- Problems and tasks -
1. In the passage about Hall's post, quote the words from "Laurie Marshall, whose" to "and even rape.".
2. List every person named in the passage about Hall's post.

Laurie Marshall, whose kids are 8, 19 and 21, believes Hall is encouraging her sons to pass judgment and shun people deemed to be inappropriate, which she feels is the "worst kind of message to give teenagers," who are already doing that to each other.
"What I would want my son to do is not turn those people away but understand where they are coming from and what motivates the kids to do things like that and then form their judgments based on what they really know about that person, not the photo," she said.
Andi Zeisler is founder and editorial director of Bitch Media, a nonprofit feminist media company, which publishes the magazine, "Bitch: Feminist Response to Pop Culture." Zeisler believes Hall's post is indicative of a larger problem in how we, as a society, often view girls vs. boys especially after incidents of sexting, sexual assault and even rape.
"It is so much easier to put the onus on girls, to blame them for how they dress and how they act, than it is to just teach boys and men not to sexualize women, not to think it's OK to take advantage of or rape them," said Zeisler during an interview.

- Provided information -
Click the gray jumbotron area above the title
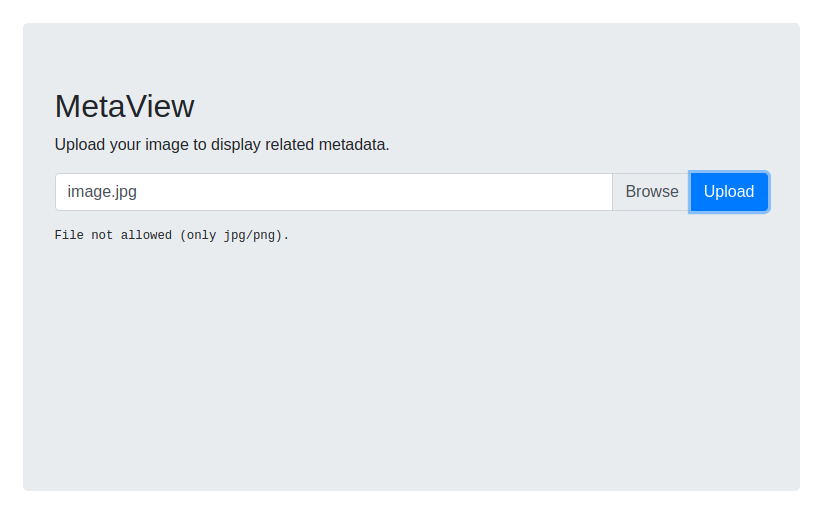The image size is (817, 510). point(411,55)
==
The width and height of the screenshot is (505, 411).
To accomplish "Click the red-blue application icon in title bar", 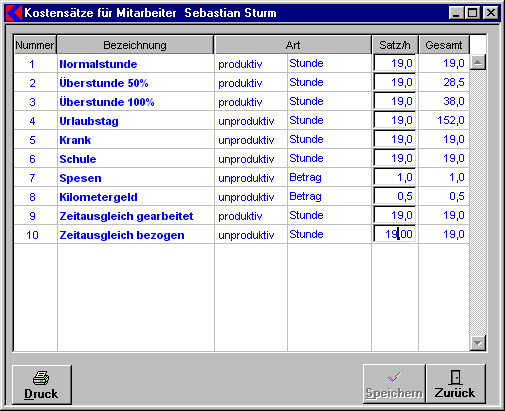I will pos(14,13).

- Results of the tasks -
1.
Laurie Marshall, whose kids are 8, 19 and 21, believes Hall is encouraging her sons to pass judgment and shun people deemed to be inappropriate, which she feels is the "worst kind of message to give teenagers," who are already doing that to each other.
"What I would want my son to do is not turn those people away but understand where they are coming from and what motivates the kids to do things like that and then form their judgments based on what they really know about that person, not the photo," she said.
Andi Zeisler is founder and editorial director of Bitch Media, a nonprofit feminist media company, which publishes the magazine, "Bitch: Feminist Response to Pop Culture." Zeisler believes Hall's post is indicative of a larger problem in how we, as a society, often view girls vs. boys especially after incidents of sexting, sexual assault and even rape.

2.
Laurie Marshall
Hall
Andi Zeisler